The refrigerating system for Wendelstein 7-X has a capacity of roughly 7 kW at 4.5 K. The lowest bath temperatures in the system are at individual 3.3 and 3.8 K levels and are generated by separated cold compressor stages to minimize installation space compared to a single bath. Four supercritical helium pumps supply the lowest guaranteed temperature of forced helium flows at 3.4 K. Although these capacity specifications seem to be modest compared to other systems already implemented, they are very unique. The system owns a multitude of breakthroughs aggregated into a single cryogenic refrigerator with very interesting particularities: “We like to compare the cold compressor and helium pump starting sequence to a remote-controlled Formula One car on ice”, says Nüsslein. “Starting these high-tech machines requires so much sensitivity due to the helium property and aerodynamics that even the slightest driver’s mistake is unforgivable.” The system also possesses high efficiency across a wide capacity range, considerable load variation between different operation and sub modes and a complex distribution system for six different W7-X consumers including the magnetic coils, coil housings and support structures, cryo-vacuum pumps, current leads, cryostat heat radiation shield and the shield of the cryo-vacuum pumps. Last but not least, the system is highly automated: the steady state operation in each operating mode as well as the transitional steps between these modes are automatically controlled and do not need any further attendance. “A 10’000-liter Dewar allows us to temporarily store the cold and enables fast and economic transitions between operating modes up to the demanded peak load. In other words, we don’t let any energy escape”, says Nüsslein. Also, each W7-X consumer can be individually connected or disconnected during cold operation from the self-adjusting helium refrigerator with its 15 main machines. Over 100 control valves and around 500 analogue signals from instruments are processed by three programmable logic controllers.

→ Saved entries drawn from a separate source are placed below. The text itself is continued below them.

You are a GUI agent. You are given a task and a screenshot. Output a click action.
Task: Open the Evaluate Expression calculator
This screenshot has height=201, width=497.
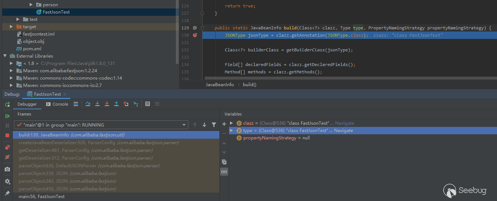click(x=148, y=104)
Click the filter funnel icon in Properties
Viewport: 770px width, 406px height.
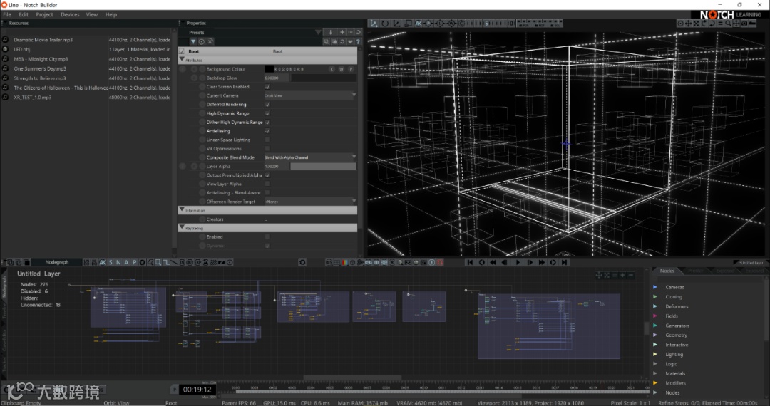point(193,42)
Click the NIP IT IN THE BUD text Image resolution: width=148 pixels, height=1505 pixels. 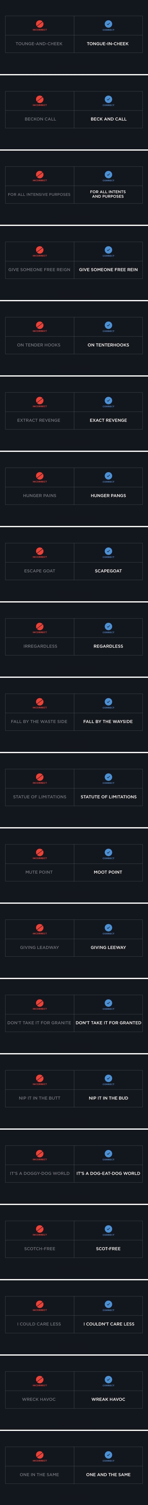pos(108,1098)
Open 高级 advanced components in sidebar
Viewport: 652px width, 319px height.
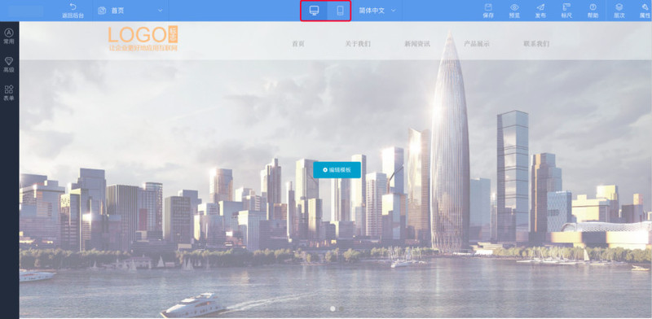click(x=9, y=65)
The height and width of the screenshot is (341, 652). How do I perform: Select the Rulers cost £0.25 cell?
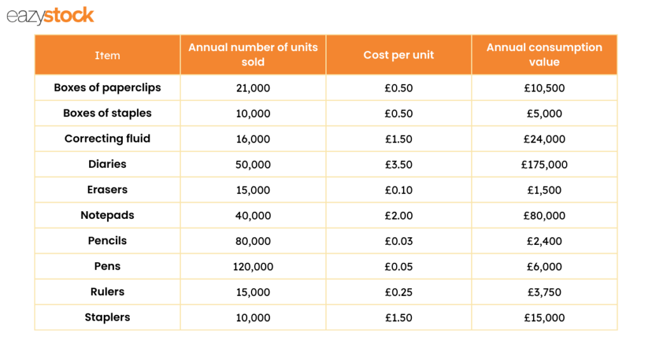[x=399, y=292]
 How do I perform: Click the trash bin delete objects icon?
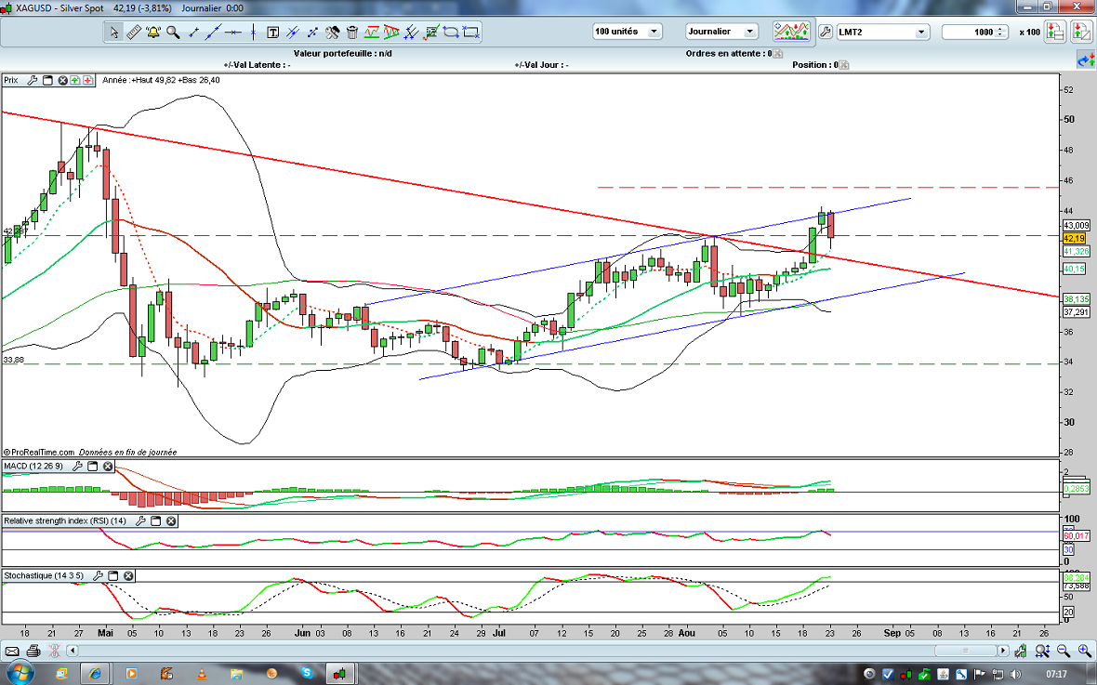coord(352,32)
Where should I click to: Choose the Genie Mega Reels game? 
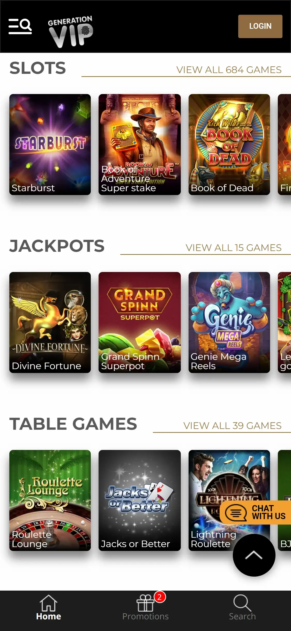click(229, 322)
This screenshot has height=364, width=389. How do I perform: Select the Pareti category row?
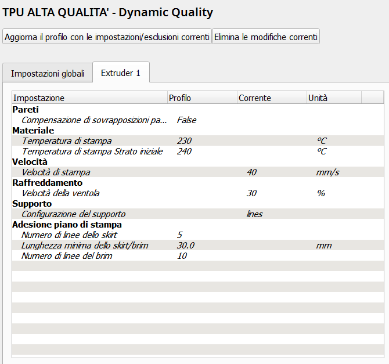click(x=198, y=109)
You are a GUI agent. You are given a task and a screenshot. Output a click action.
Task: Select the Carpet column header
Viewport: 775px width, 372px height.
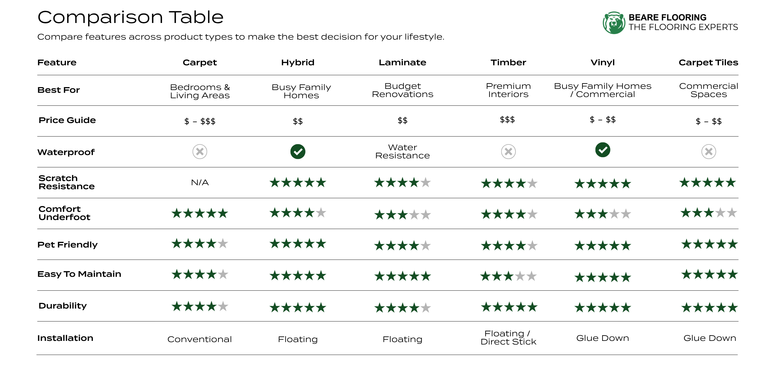[x=200, y=62]
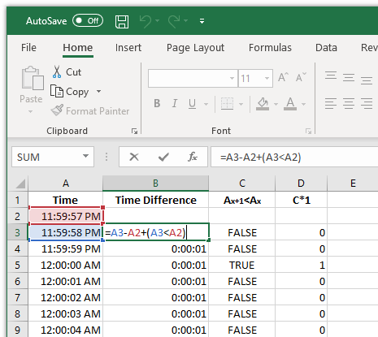Click the Save floppy disk icon
Screen dimensions: 378x337
click(x=122, y=21)
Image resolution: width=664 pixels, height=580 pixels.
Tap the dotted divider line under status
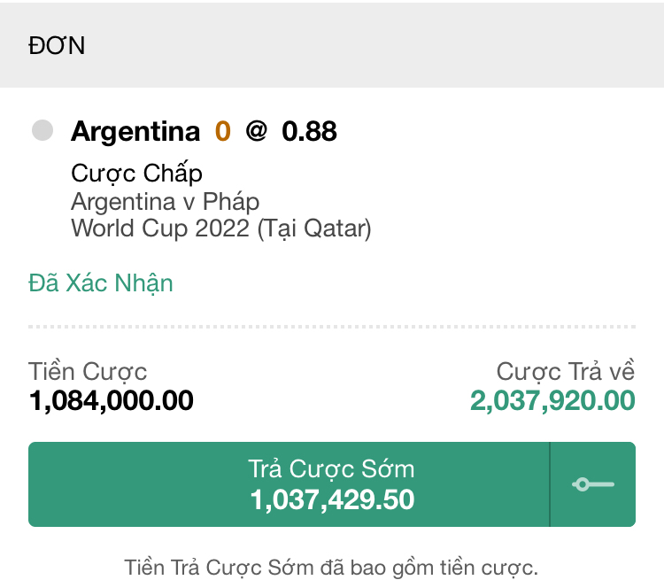332,327

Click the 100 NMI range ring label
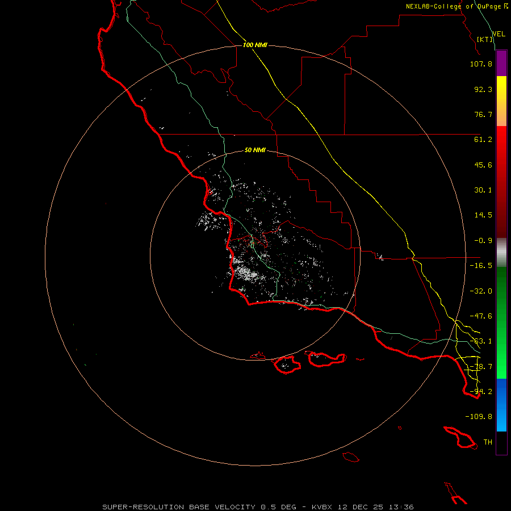[x=255, y=45]
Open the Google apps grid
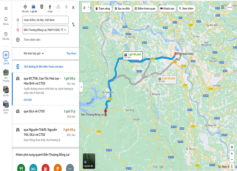 point(223,7)
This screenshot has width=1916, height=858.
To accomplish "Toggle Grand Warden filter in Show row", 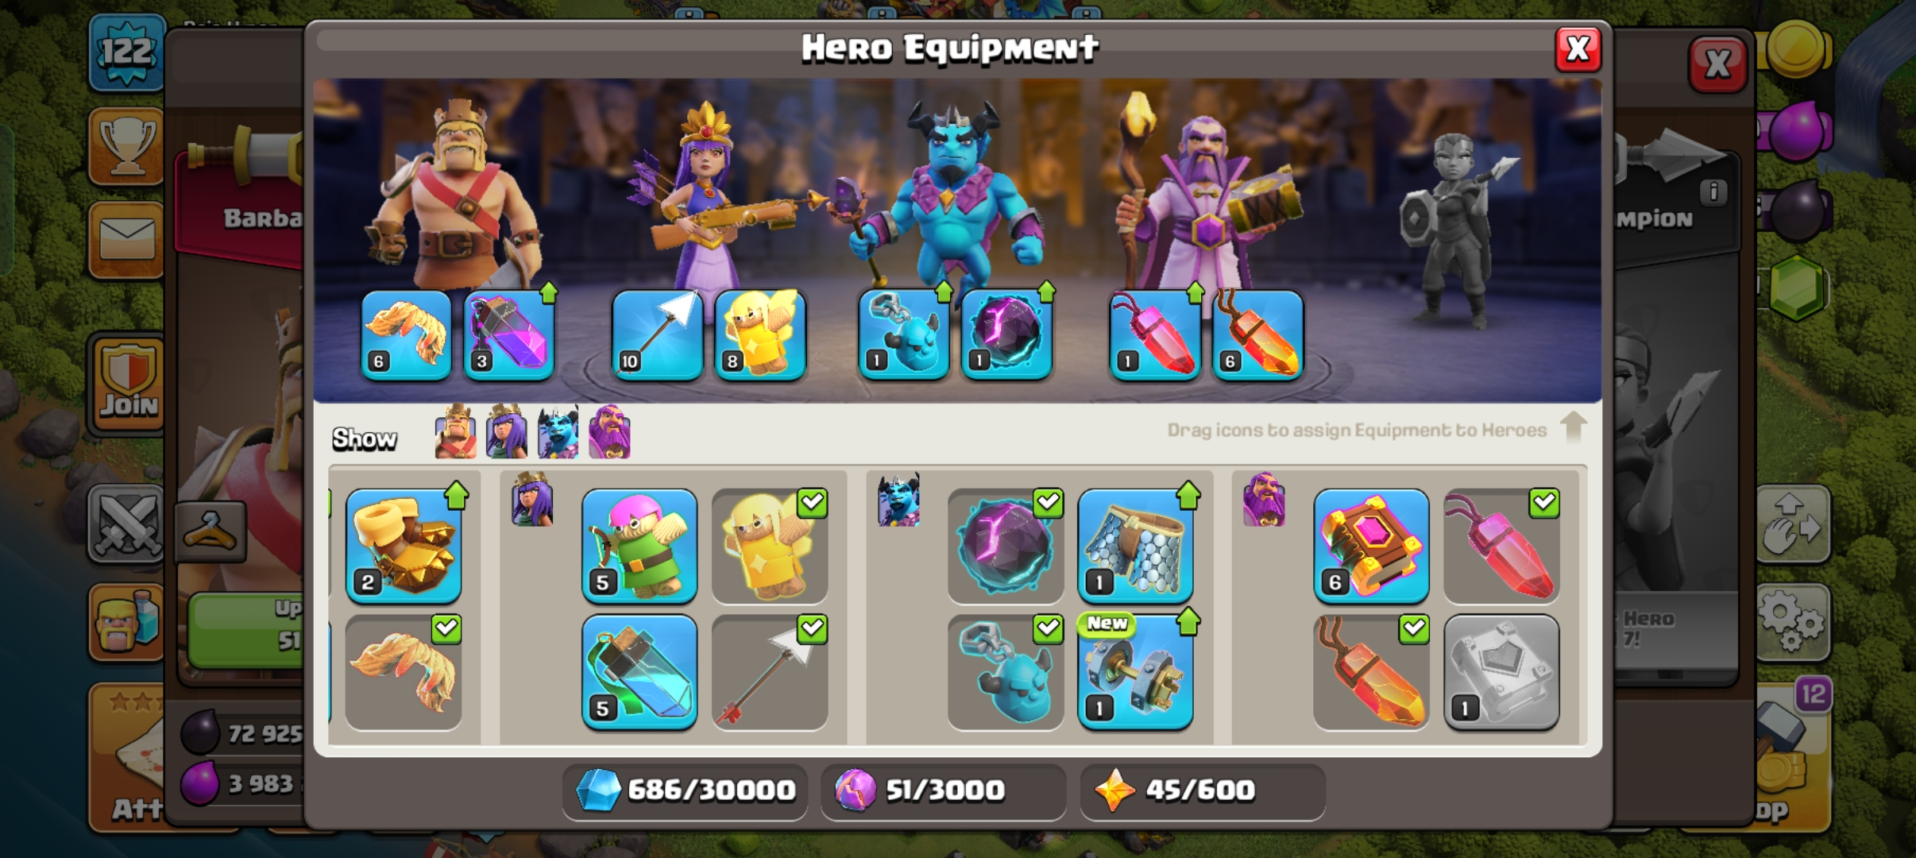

 “Throughout the entire time we always felt that we were receiving excellent support in all areas from Linde Kryotechnik. Our expectations were fulfilled and surpassed. Even in phases that IPP needed adjustments to the scope”, says Nagel. For Linde Kryotechnik, the experiences gained in this project were invaluable and many have already been of great use in other areas of the company’s portfolio. Nüsslein: “We can now proudly say that Linde Kryotechnik has mastered cryogenic leading-edge technology for an energy source that could well transform the world! To have worked on this unique project is extremely special to me as an engineer” says Nüsslein.